Salad bar

A salad bar is a buffet-style table or counter at a restaurant, food market, or school cafeteria on which salad components are provided for customers or school students to assemble their own salad plates. Most salad bars provide lettuce, chopped tomatoes, assorted raw, sliced vegetables (such as cucumbers, carrots, celery, olives and green or red bell peppers), dried bread croutons, bacon bits, shredded cheese, and various types of salad dressing. Some salad bars also have additional food items such as cooked cold meats (such as turkey, chicken, ham, or tuna), cooked beans (e.g., chick peas, garbanzo beans or kidney beans), boiled eggs, cottage cheese, cold pasta salads, tortilla chips, bread rolls, soup, and fresh cut fruit slices.

A salad bar in a hotel


Many restaurants have claimed to have originated the salad bar concept.
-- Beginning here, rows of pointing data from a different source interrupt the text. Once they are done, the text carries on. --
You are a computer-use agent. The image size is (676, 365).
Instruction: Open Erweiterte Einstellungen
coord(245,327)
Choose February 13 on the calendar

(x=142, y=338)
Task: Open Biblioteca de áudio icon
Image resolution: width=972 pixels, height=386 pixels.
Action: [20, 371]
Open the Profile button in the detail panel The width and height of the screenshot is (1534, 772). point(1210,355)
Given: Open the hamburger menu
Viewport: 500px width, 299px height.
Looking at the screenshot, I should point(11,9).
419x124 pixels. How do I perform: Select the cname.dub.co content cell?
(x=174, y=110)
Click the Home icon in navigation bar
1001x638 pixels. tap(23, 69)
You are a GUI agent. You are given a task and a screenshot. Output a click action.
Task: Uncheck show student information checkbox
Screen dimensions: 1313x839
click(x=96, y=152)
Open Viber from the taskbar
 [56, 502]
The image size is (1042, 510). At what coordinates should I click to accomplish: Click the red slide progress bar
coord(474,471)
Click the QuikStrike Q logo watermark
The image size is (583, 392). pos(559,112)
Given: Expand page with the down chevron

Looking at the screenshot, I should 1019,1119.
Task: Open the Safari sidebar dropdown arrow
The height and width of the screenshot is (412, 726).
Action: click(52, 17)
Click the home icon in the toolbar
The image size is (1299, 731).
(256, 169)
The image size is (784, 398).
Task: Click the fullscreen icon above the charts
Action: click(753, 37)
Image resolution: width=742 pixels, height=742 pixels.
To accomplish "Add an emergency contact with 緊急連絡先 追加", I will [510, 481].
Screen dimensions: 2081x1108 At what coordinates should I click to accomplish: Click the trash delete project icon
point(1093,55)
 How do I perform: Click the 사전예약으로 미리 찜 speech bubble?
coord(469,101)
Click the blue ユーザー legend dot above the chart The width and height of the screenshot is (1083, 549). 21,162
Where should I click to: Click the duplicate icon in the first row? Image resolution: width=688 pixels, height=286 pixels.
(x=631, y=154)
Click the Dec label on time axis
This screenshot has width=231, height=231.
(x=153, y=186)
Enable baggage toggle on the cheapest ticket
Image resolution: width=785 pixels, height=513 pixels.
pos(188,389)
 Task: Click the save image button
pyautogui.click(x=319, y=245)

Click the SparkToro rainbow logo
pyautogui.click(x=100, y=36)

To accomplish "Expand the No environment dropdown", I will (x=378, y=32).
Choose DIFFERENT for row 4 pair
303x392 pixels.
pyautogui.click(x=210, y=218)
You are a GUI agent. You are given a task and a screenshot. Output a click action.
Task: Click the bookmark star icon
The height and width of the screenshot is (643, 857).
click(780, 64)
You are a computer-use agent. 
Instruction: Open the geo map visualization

The Freund's Sky Club Supper Club in Plover, Wisconsin, is believed to be the first salad bar. Russell Swanson of Swanson Equipment in Stevens Point, Wisconsin, who in 1950 had specialized in the manufacturing of bars for taverns, has stated that he is "most proud of designing and building that first salad bar."

A 1951 Yellow Pages listing refers to the "salad bar buffet" at Springfield, Illinois, restaurant The Cliffs.


Salad bars may be "all-you-can-eat", where the customer may make unlimited plates or bowls of salad during the meal, or be limited to a single serving. Paying by weight of the materials in the salad is also possible; this option is particularly common for carry-out sales. Many supermarkets also include a salad bar (for which customers pay by weight) in the produce or delicatessen section.